-- Directions for this task --
Using the records below, return exactly the lines from the one containing "You are a GUI" through the last, and omit pictures.

══ Input

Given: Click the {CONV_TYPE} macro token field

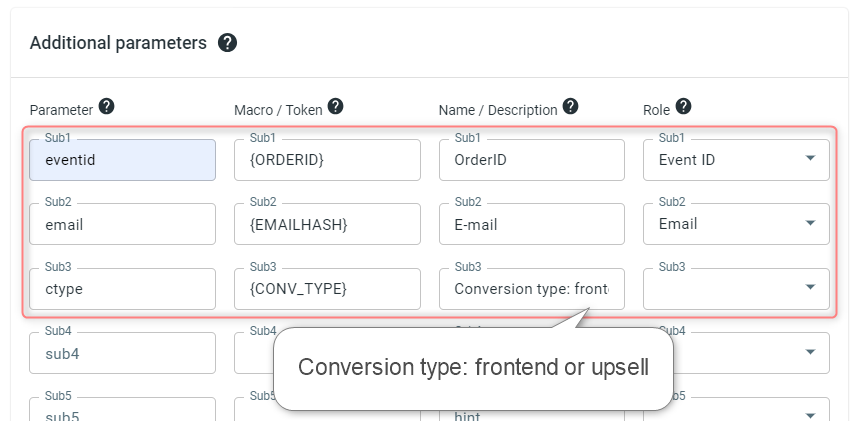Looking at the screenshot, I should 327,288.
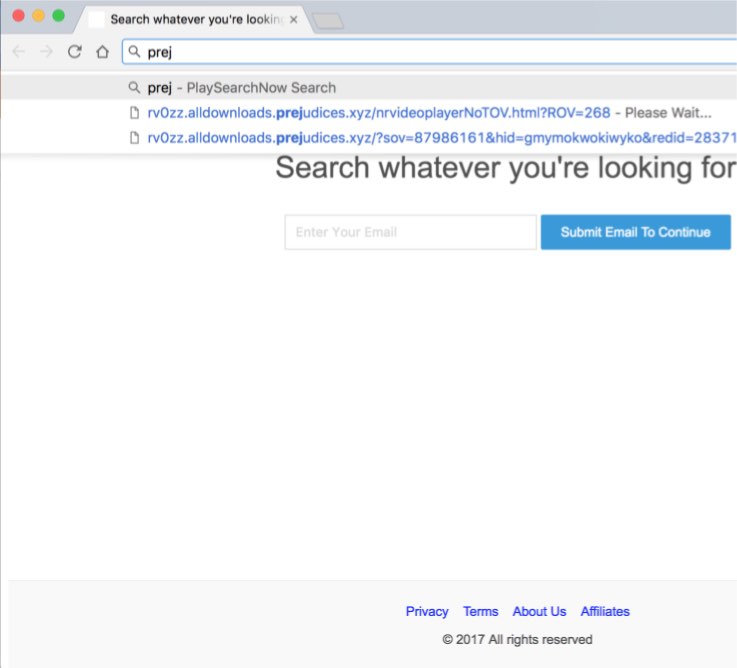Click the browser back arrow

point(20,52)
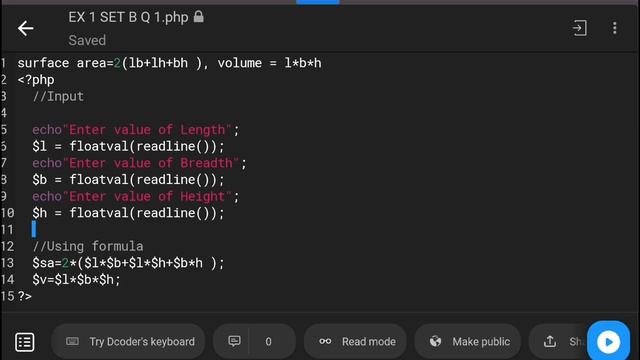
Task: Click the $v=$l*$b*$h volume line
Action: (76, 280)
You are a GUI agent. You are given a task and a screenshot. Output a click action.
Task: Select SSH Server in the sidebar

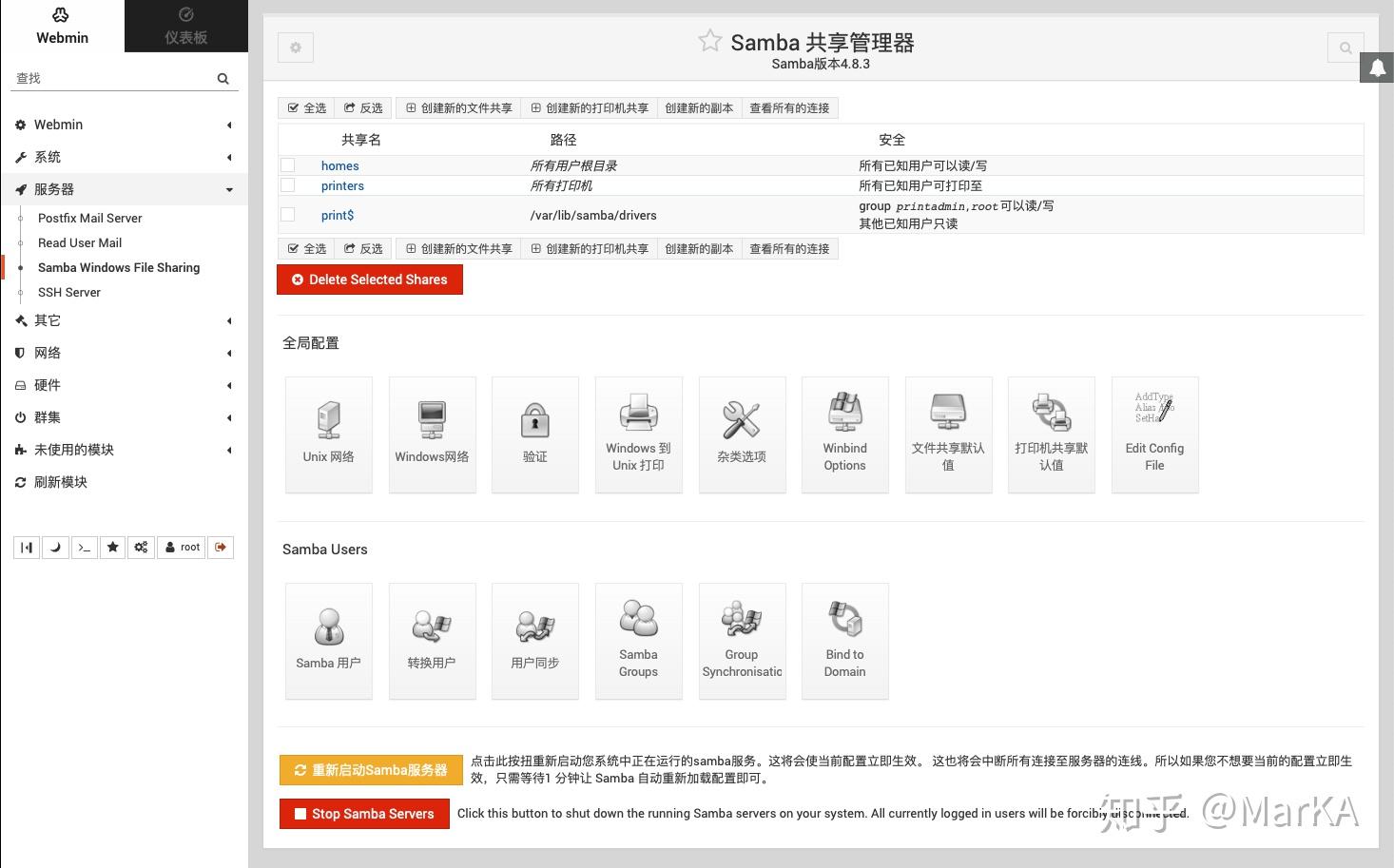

════

-- Response --
You are a GUI agent. You are given a task and a screenshot. Output a click action.
Task: Select SSH Server in the sidebar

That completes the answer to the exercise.